The murine Ar-specific short hairpin RNAs (shRNA) (Jiao et al., 2007) with a 6 promoter were cloned into the BamHI-EcoRI site the lentivector FUCRW. The open reading frame for the human AR gene with flag tag was cloned at the XbaI site under the human ubiquitin promoter.
The LSL-Akt (loxP-RFP-loxP-myr-Akt-Ires-EGP) lenti vector and virus generated as previously described (Marumoto et al., 2009). To carry out orthotopic injections, 2–3 μl of high titer lenti virus (> 1×108) was injected to the base of the anterior prostate lobe (proximal to urethra) of Pb-Cre+;ArL/Y mice aged 2–3 weeks using a cemented, 10 μl microsyringe (Hamilton). Mice were then aged for 6–8 weeks and subsequently evaluated at the histological level.
Clinical samples were obtained with informed consent under approval from the University of California at Los Angeles (UCLA) Institutional Review Board. All samples were de-identified to protect patients’ confidentiality.
Pathologic specimens (whole mount specimens) were acquired from the UCLA Tissue Procurement Core Laboratory in a de-identified manner. IHC analysis and scoring was carried out on cores containing >30% epithelial content (Thomas et al., 2004).
Pb-Cre+;PtenL/L and Pb-Cre+;PtenL/L;ArL/Y were castrated and immediately treated with either 4 mg/kg/d (I.P.) rapamycin (Selleck Chem.), 10 mg/kg/d MDV3100 or vehicle control (P.O.). Mice were treated for 4 weeks and then evaluated at the histological level.
Gene expression microarray data have been deposited in the GEO data base with the accession number GSE29010.

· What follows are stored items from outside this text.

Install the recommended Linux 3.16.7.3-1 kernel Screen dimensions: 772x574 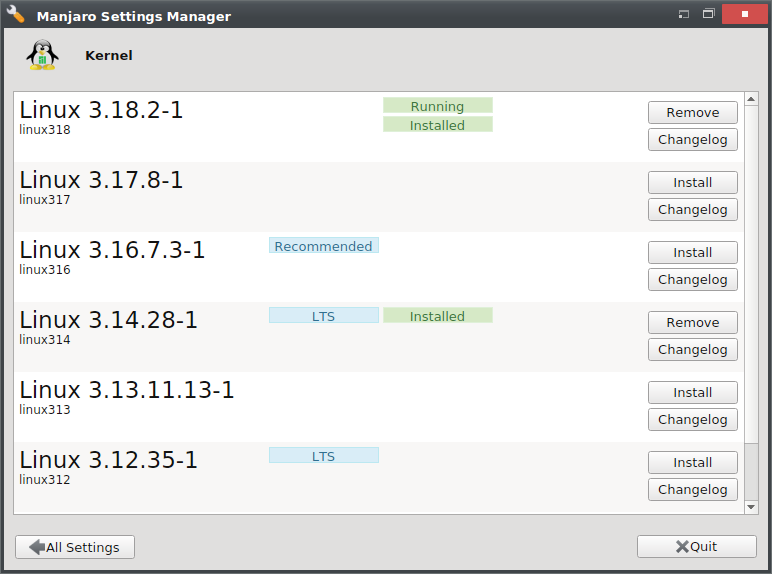(692, 252)
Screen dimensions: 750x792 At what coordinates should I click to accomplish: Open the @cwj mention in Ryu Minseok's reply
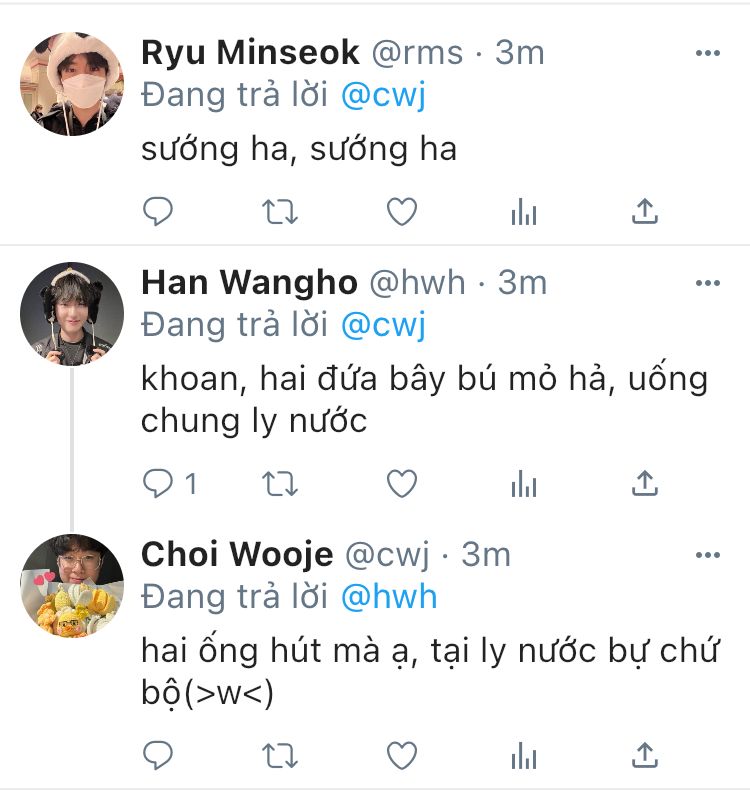tap(384, 95)
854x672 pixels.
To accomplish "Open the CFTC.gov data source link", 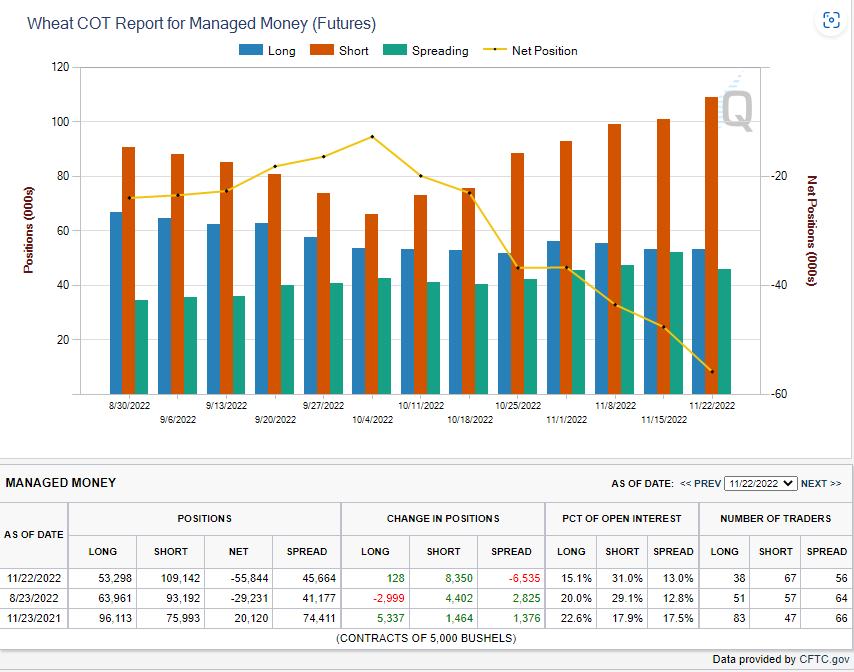I will tap(824, 659).
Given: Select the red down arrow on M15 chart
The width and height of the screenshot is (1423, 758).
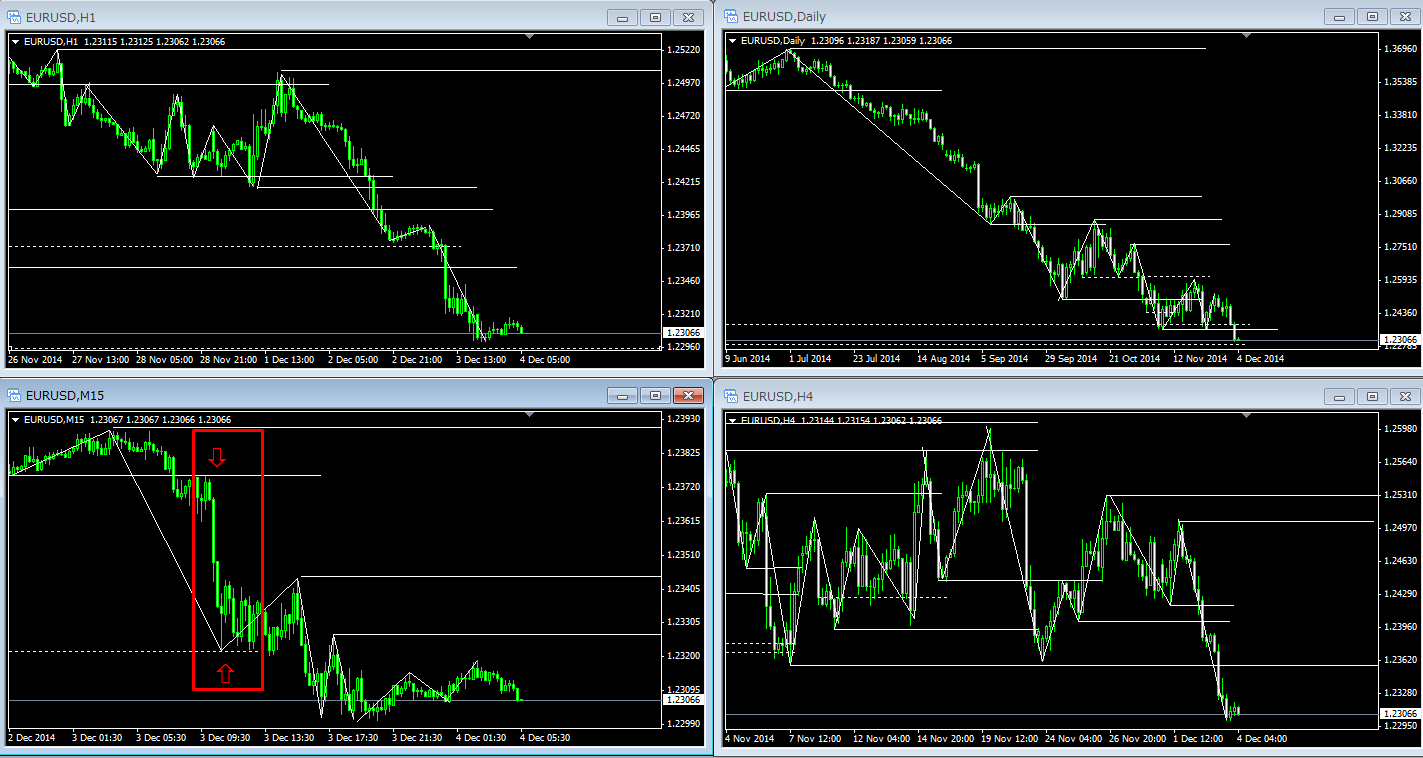Looking at the screenshot, I should 218,458.
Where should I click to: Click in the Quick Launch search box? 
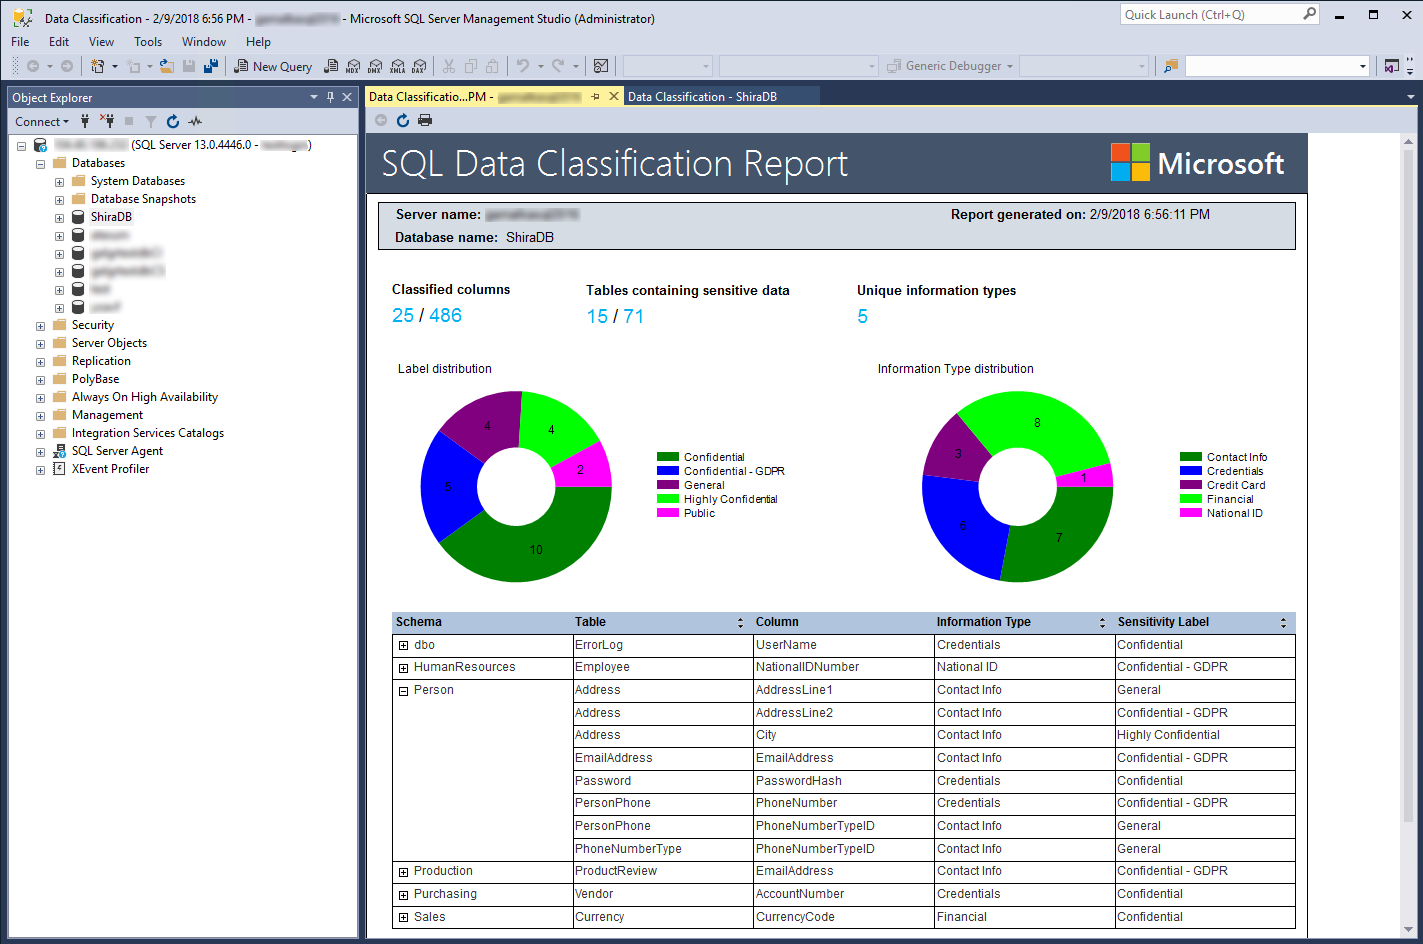pos(1210,15)
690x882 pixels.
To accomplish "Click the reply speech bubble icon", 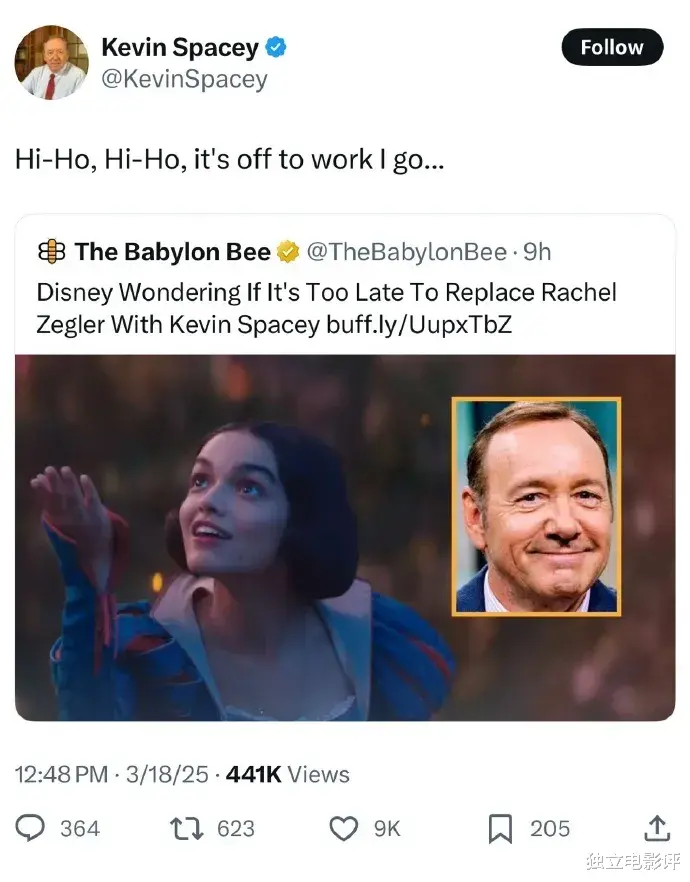I will click(31, 828).
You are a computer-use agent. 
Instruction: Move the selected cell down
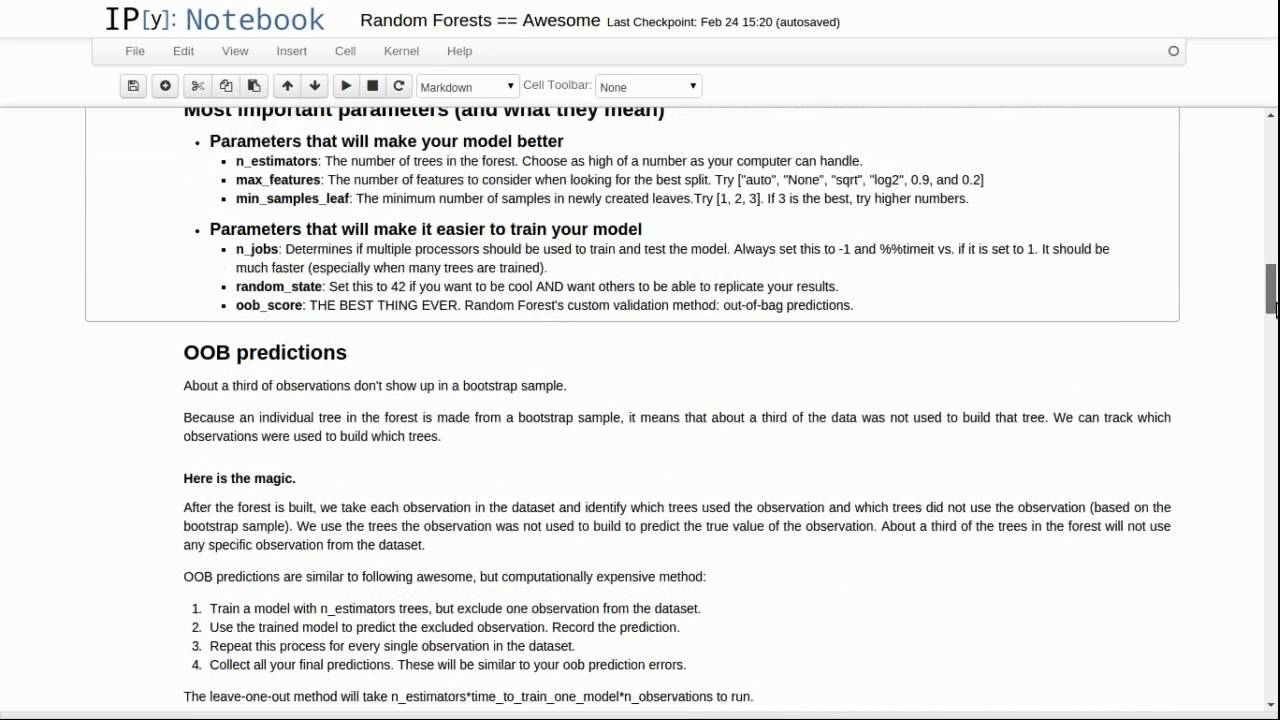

Resistance to androgen deprivation therapy is the major hurdle for managing patients with advanced CaP. Therefore, understanding the molecular mechanisms underlying CRPC will be helpful for the design of therapeutic strategies to overcome the resistance. We found that CaPs initiated by PTEN loss result in suppression of AR transcription output and can progress to CRPC independent of epithelial AR, providing a mechanism of escaping the requirement of androgen/AR axis for castration-resistant growth. AR loss or inhibition, on the other hand, can further activate AKT activity via down regulation of the FKBP5 scaffold protein and PHLPP phosphatase. Our study suggests that co-targeting both AR and PTEN/PI3K pathways may enhance therapeutic efficacy for CaPs initiated by PI3K pathway alterations.
We appreciate Drs. Guido Verhoeven and Karel De Gendt for generous supplying the AR conditional knockout line; UCLA Prostate SPORE for whole mount human CaP and TMA sections; Dr. Charles Sawyers for MDV3100 and communicating unpublished results. We thank the helpful comments and suggestions from Drs. Owen Witte, Robert Reiter, Peter Nelson and colleagues in our laboratories; DJM was supported by NIH F32 CA112988-01 and CIRM TG2-01169 and LMT is supported by NIH T32 CA009056; This work has been supported in part by award from the Prostate Cancer Foundation (to HW and IPG), Jean Perkins Foundation and Department of Defense (to IPG) and grant from NIH (R01 CA107166 and RO1 CA121110 to HW).